#### [KUTIPAN PILIHAN]
────────────────

Mau dibawa kemana pembangunan Ibu Kota Nusantara? Setidaknya pertanyaan itulah yang belakangan sering muncul di benak masyarakat seiring pemerintah mengumumkan upacara peringatan Hari Ulang Tahun (HUT) ke-80 Kemerdekaan Indonesia akan kembali terpusat di Jakarta, bukan Ibu Kota Nusantara (IKN), Kalimantan Timur (Kaltim) seperti tahun lalu.
Publik bertanya-tanya, akan seperti apa nasib Ibu Kota Baru Indonesia ini? Mengingat, banyak perencanaan yang sudah disusun mulai dari Presiden berkantor di IKN hingga pemindahan ASN ke IKN, semuanya meleset dari jadwal yang ditentukan karena belum rampungnya pembangunan.
Padahal, biaya proyek IKN sejauh ini sudah memakan biaya cukup besar dari Anggaran Pendapatan dan Belanja Negara (APBN). Hingga 2024, megaproyek sejak era Joko Widodo Presiden ke-7 RI itu setidaknya sudah menyerap Rp75,8 triliun dari APBN. Rinciannya, realisasi tahun 2022 sebesar Rp5,5 triliun, 2023 sebesar Rp27,0 triliun, dan 2024 setidaknya mencapai Rp43,3 triliun.
Beragam respon pun muncul, khususnya di sosial media. Publik khawatir dan menduga kalau proyek IKN ini seolah-olah “mangkrak”.
Apalagi, yang terbaru Saan Mustopa Wakil Ketua DPR RI menyarankan pemerintah menetapkan IKN sebagai ibu kota Kaltim. Selain itu, menegaskan kembali Jakarta sebagai ibu kota negara dan merevisi Undang-Undang Nomor 3 Tahun 2022 tentang Ibu Kota Negara.
Menganggapi respon-respon tersebut, Andrinof Chaniago penggagas awal Ibu Kota Negara (IKN) Nusantara yang juga mantan Menteri Perencanaan Pembangunan Nasional (PPN)/Kepala Bappenas, memastikan pembangunan IKN di Kaltim masih berjalan sesuai rencana dan tetap on the track.
Dalam program Wawasan Suara Surabaya, Senin (28/7/2025), Andrinof menjelaskan bahwa proses pembangunan fisik IKN saat ini memang masih menjadi prioritas utama. Namun, pengembangan sektor sosial, budaya, dan ekonomi juga mulai dirancang seiring waktu.
“Kalau sekarang sampai sekarang, sekarang kan memang masih tahapan fisik ya, dan tahapan fisik itu termasuk kalaupun ada tugas pengelolaan itu dalam rangka mengelola pembangunan fisik itu, itu yang dilakukan oleh Otorita IKN. Tapi juga Otorita IKN saya lihat juga sudah menjaga perkembangan pembangunan-pembangunan lain seperti pembangunan budaya, sosial, ekonomi gitu ya. Jadi sejauh ini kalau saya lihat masih on the track, masih sesuai dengan jalurnya,” ungkapnya.

────────────────

#### [DATA YANG TERSEDIA]
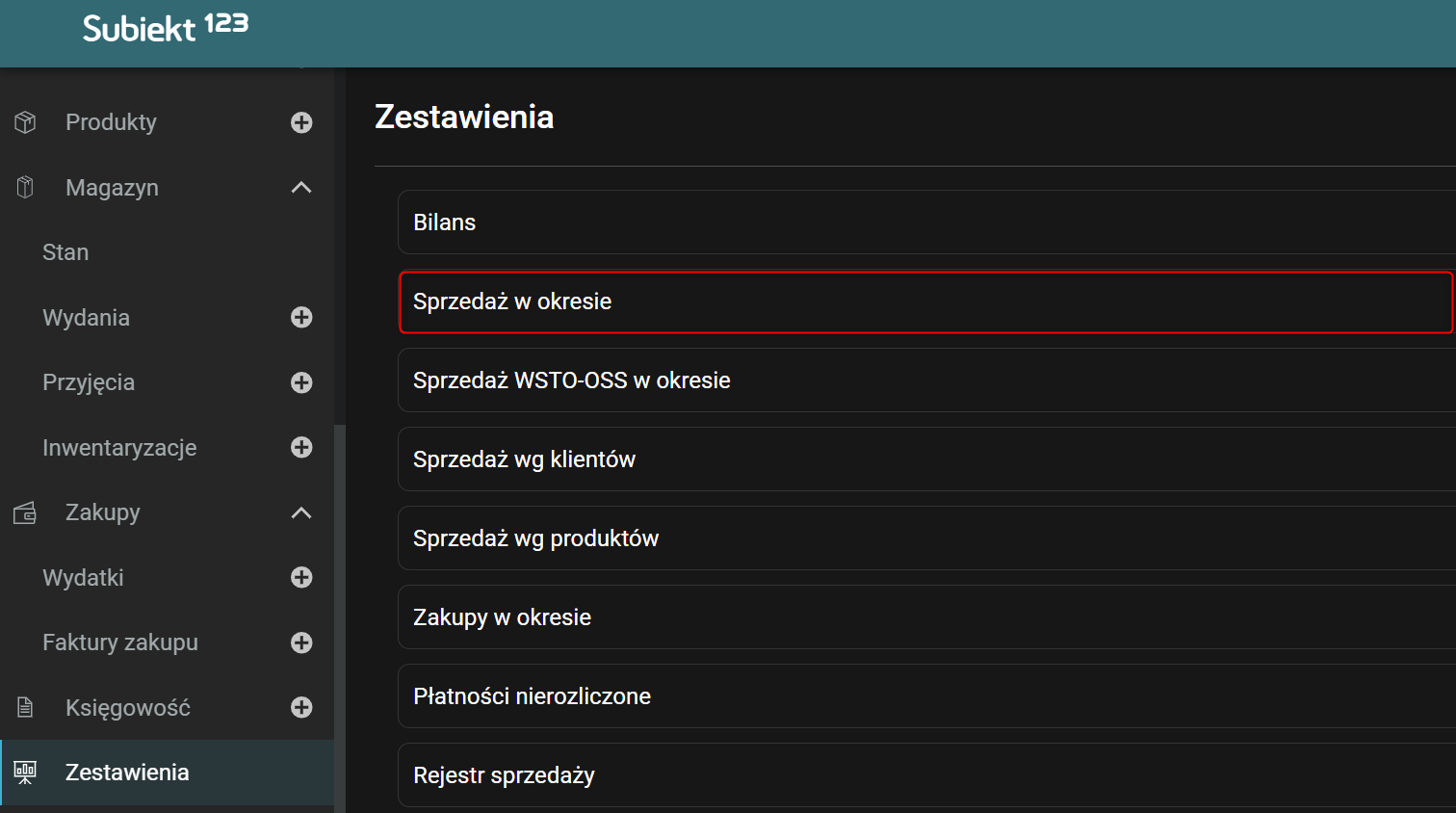
Task: Click the plus icon beside Wydatki
Action: coord(301,577)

────────────────

#### [URAIAN SOAL]
Ganti "sosial media" dengan "media sosial" pada bagian teks tentang Ibu Kota Nusantara antara "Beragam respon pun" dan "Ibu Kota Negara.", termasuk keduanya, lalu tuliskan bagian itu.

#### [PENYELESAIAN SOAL]
Beragam respon pun muncul, khususnya di media sosial. Publik khawatir dan menduga kalau proyek IKN ini seolah-olah “mangkrak”.
Apalagi, yang terbaru Saan Mustopa Wakil Ketua DPR RI menyarankan pemerintah menetapkan IKN sebagai ibu kota Kaltim. Selain itu, menegaskan kembali Jakarta sebagai ibu kota negara dan merevisi Undang-Undang Nomor 3 Tahun 2022 tentang Ibu Kota Negara.